You don’t choose it. You don’t register for it. It disappears when you disconnect.
There are no cookies. No fingerprinting. No IP logging. The server never sees your IP directly — Cloudflare proxies everything. Your hex ID is your identity for the duration of the session and nothing else.
There’s a meaningful difference between anonymity and pseudonymity. A pseudonym is consistent across interactions — people can build a reputation or a pattern. The beacon’s hex IDs are neither: they’re random, session-scoped, and not linked to anything. It’s closer to anonymity than pseudonymity, which is what I wanted.
Moderation: v1
The hardest problem with anonymous public chat isn’t the technical architecture. It’s keeping it from immediately becoming unusable.
The v1 approach is a server-side content filter: a set of regex patterns that match known spam patterns, repeated-character abuse, and a few other things. When a message matches, it’s silently dropped — the sender gets a private [ERR] message blocked notice, other users see nothing.
This is crude. It’ll miss things and occasionally block things it shouldn’t.
The v2 I actually want to build is ML-based: run messages through a classifier trained on toxicity detection before broadcasting. Cloudflare Workers AI has inference endpoints, which means this could run at the edge without a separate service. The signal-to-noise ratio on a small, obscure anonymous chat room is hopefully low enough that v1 holds for now.
There’s also rate limiting: one message per second per connection, 500 character max. Both enforced server-side. The client can lie about anything except the rate at which it sends WebSocket frames.
The stack in full
jefeorbot.com/beacon ← Astro page (SSR, no prerender)
└── vanilla JS WebSocket client
└── wss://jefeorbot.com/api/beacon ← Astro API route
└── Cloudflare Durable Object: BeaconRoom
├── WebSocket Hibernation API
├── Anonymous hex IDs (per-session)
├── Rate limiting (1msg/sec, 500 chars)
└── Content filter (regex v1)No database. No message queue. No origin server. No accounts. No cookies.

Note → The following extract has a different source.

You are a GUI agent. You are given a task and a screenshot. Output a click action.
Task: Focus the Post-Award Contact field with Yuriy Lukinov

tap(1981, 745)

The entire real-time infrastructure is one TypeScript class running on Cloudflare’s edge network, waking up when needed and sleeping when not.
What comes next
A few things I’m thinking about:
ML moderation. Replace or augment the regex filter with a proper toxicity classifier. Cloudflare Workers AI makes this plausible without a separate backend.

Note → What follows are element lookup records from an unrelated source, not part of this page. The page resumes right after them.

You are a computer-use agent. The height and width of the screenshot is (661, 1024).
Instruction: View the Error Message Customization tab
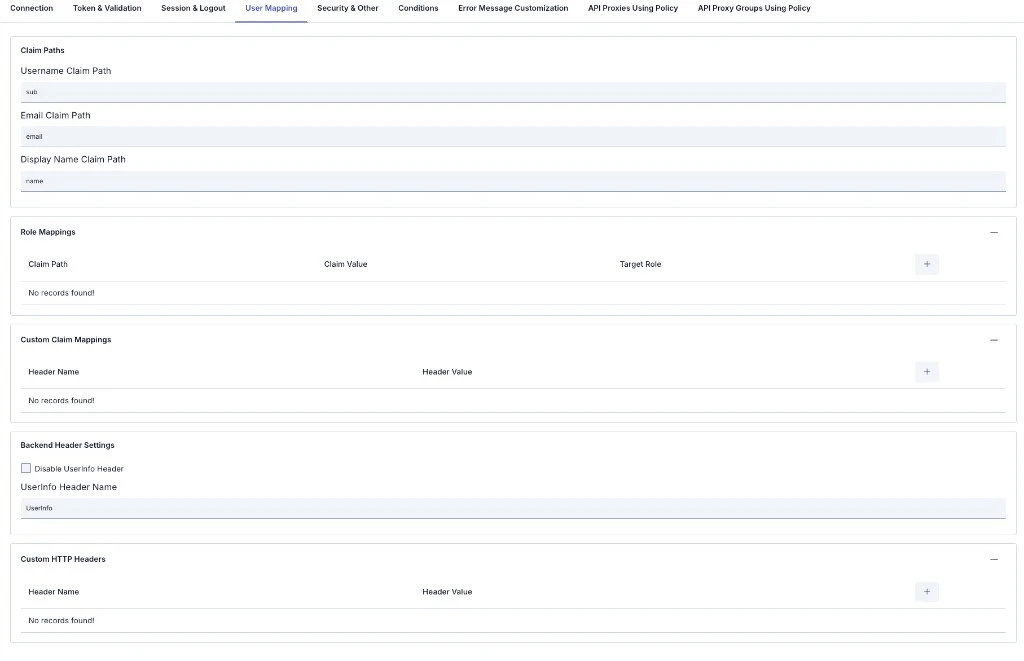[x=512, y=8]
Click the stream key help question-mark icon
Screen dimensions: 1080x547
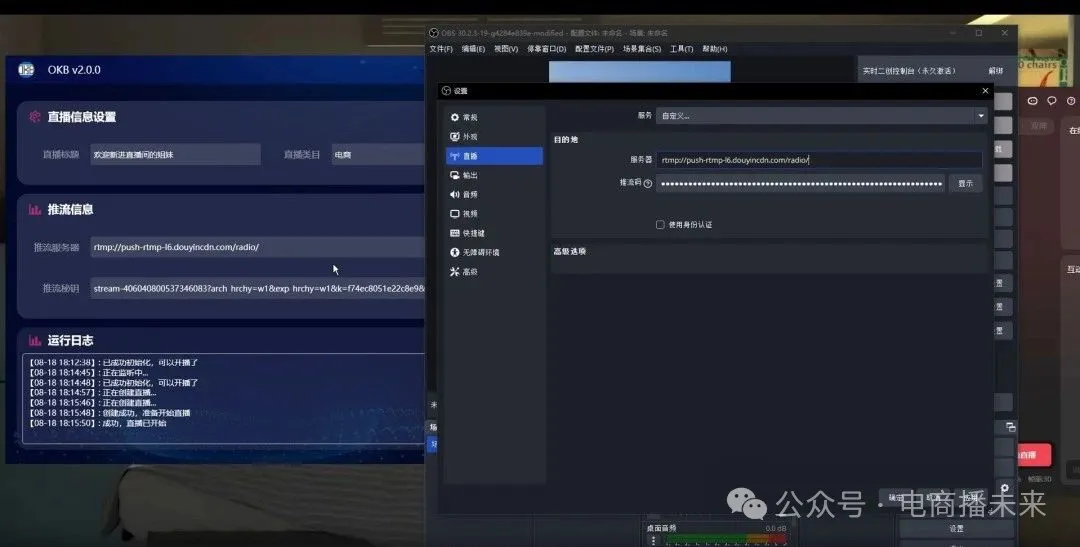(648, 184)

Multiple rooms. The current architecture supports this without significant changes — Durable Objects are identified by name, so idFromName('global') could become idFromName(roomSlug). The routing logic and the UI would need work.

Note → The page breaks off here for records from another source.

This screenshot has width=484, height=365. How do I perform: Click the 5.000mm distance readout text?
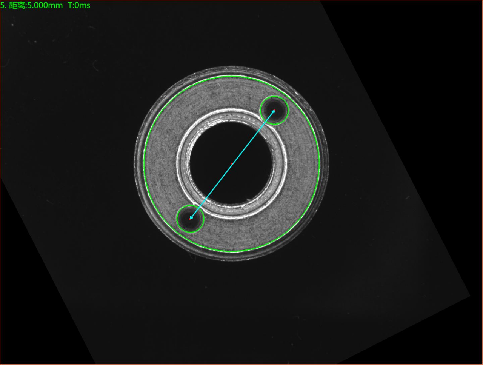tap(45, 5)
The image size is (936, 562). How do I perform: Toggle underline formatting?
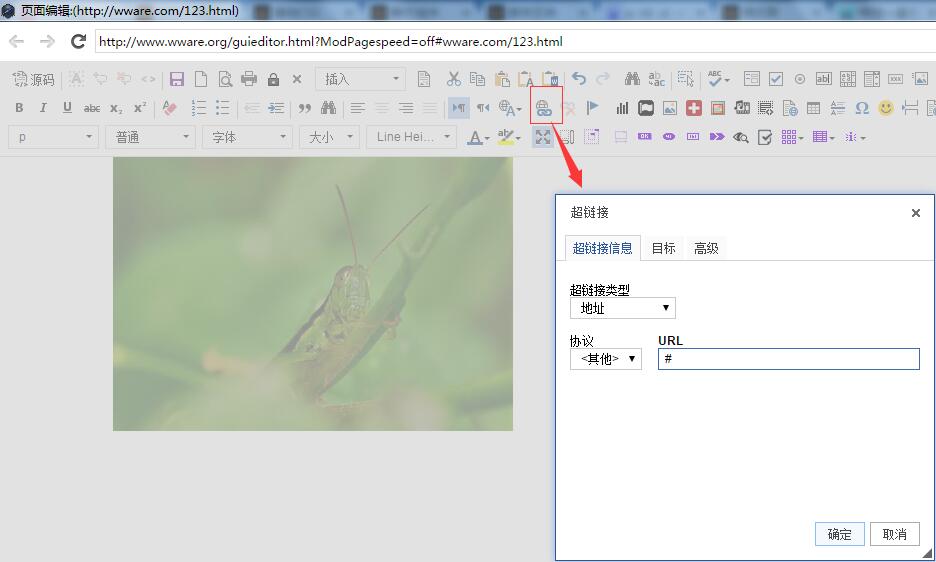coord(67,108)
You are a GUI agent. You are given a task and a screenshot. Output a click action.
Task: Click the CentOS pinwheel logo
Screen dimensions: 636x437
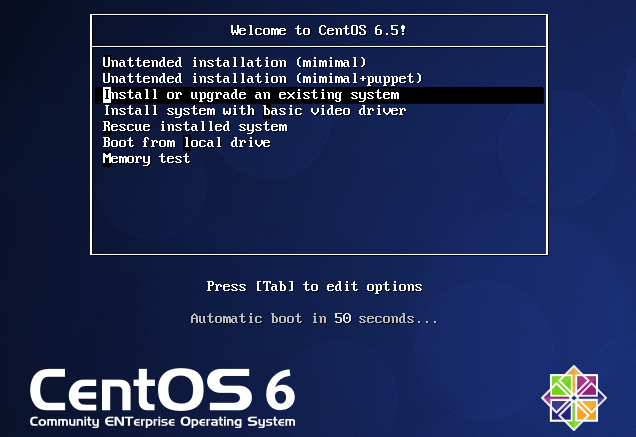tap(574, 397)
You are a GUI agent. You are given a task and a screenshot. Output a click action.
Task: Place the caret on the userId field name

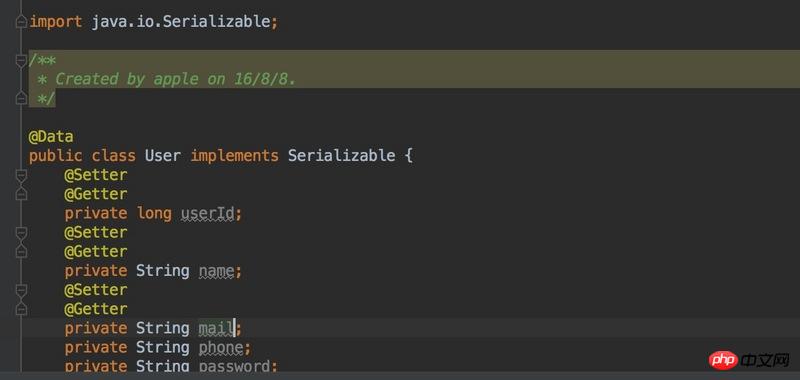(208, 213)
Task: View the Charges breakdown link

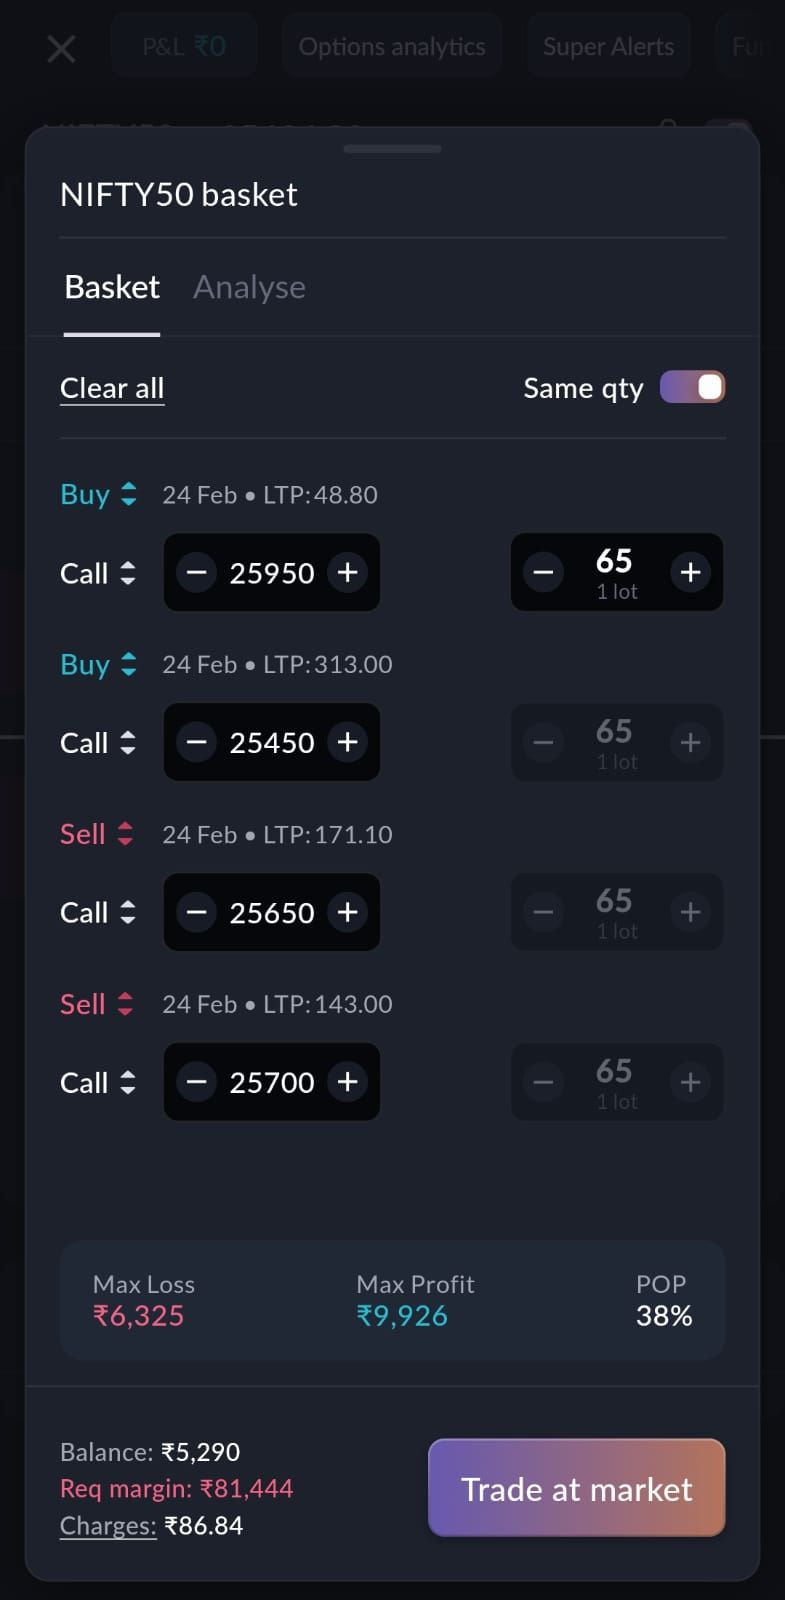Action: pos(108,1526)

End-to-end encryption. Right now, messages are encrypted in transit (TLS) but the Durable Object sees plaintext. True E2E would require key exchange between clients, which is possible but adds significant complexity. Interesting problem.
Operator visibility. I can currently observe nothing about what happens in the beacon — which is the point — but some kind of aggregated metrics (message volume, connection count, nothing content-related) would be useful for knowing if it’s actually being used.
Update — relay suspended: The live WebSocket relay at /api/beacon is turned off; the /beacon page documents offline status. The Durable Object implementation remains in the repo if this ships again. Until then, what’s written above is architectural truth — what’s running is a static status channel.
That’s fine. Most beacons are intermittent or imaginary until proven otherwise.